Ignoring Performance Impact
While post-quantum algorithms are production-ready, they have different performance characteristics. ML-DSA signatures are larger (2-4KB vs 256 bytes for ECDSA), which impacts bandwidth-constrained applications. Test thoroughly in realistic conditions.
Treating It as a One-Time Project
Cryptography evolves. New vulnerabilities are discovered, algorithms are refined, and standards update. Build infrastructure that can adapt, not a one-time migration to a static target.
Resources to Go Further
To deepen your understanding and begin migration:
- NIST Post-Quantum Cryptography: Official documentation of finalized algorithms
- Open Quantum Safe: Open-source library implementing post-quantum algorithms
- Cloudflare Research: Technical articles on large-scale post-quantum deployment
- IBM Quantum Safe: Inventory and migration planning tools
Investing in technology monitoring today will avoid much higher migration costs tomorrow.

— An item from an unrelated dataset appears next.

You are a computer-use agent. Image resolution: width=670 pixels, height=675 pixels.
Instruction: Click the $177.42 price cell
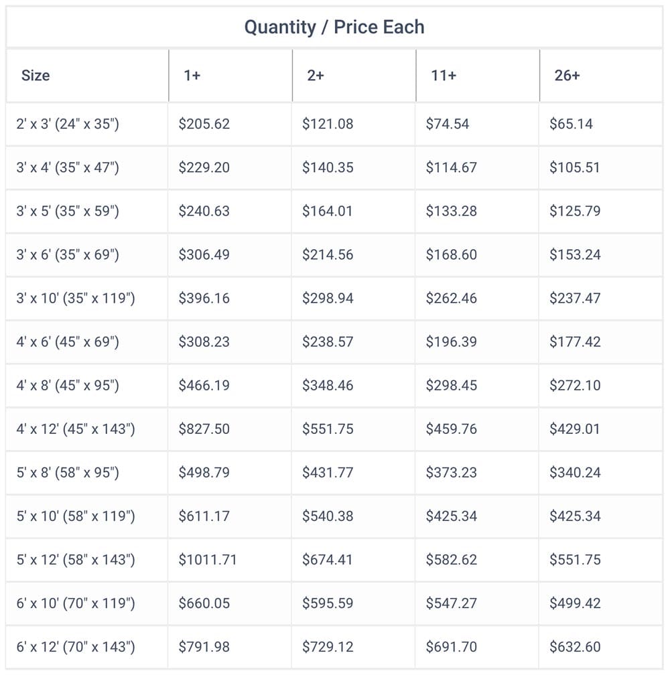pyautogui.click(x=575, y=342)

The organizations that move early will have competitive advantages in vendor selection, talent acquisition, and regulatory compliance.
FAQ
When will quantum computers be able to break RSA-2048?
Industry consensus estimates place this capability between 2029 and 2035. Google and IBM have both announced roadmaps targeting processors with more than 10,000 logical qubits by 2030. However, progress can accelerate unpredictably.
Is my current data at risk?
If your data must remain confidential for more than 10 years (intellectual property, trade secrets, medical data), yes. State actors are collecting encrypted communications today to decrypt later. This is the "harvest now, decrypt later" attack.
How much does a post-quantum migration cost?
For an SME with 5-10 applications, expect $20,000-50,000 over 2-3 years (inventory, training, migration, testing). For large enterprises, budgets often exceed several hundred thousand dollars. Starting early significantly reduces these costs.
Are post-quantum algorithms slower?
Yes, generally. ML-DSA (Dilithium) generates signatures approximately 2-5x slower than ECDSA. ML-KEM is comparable to X25519 for key exchange. These differences are negligible for most applications but can impact very high-frequency systems.
What if my software vendor doesn't support post-quantum?
Document the risk, escalate to management, and include contractual clauses requiring a post-quantum roadmap in your next renewals. If the vendor refuses, evaluate alternatives.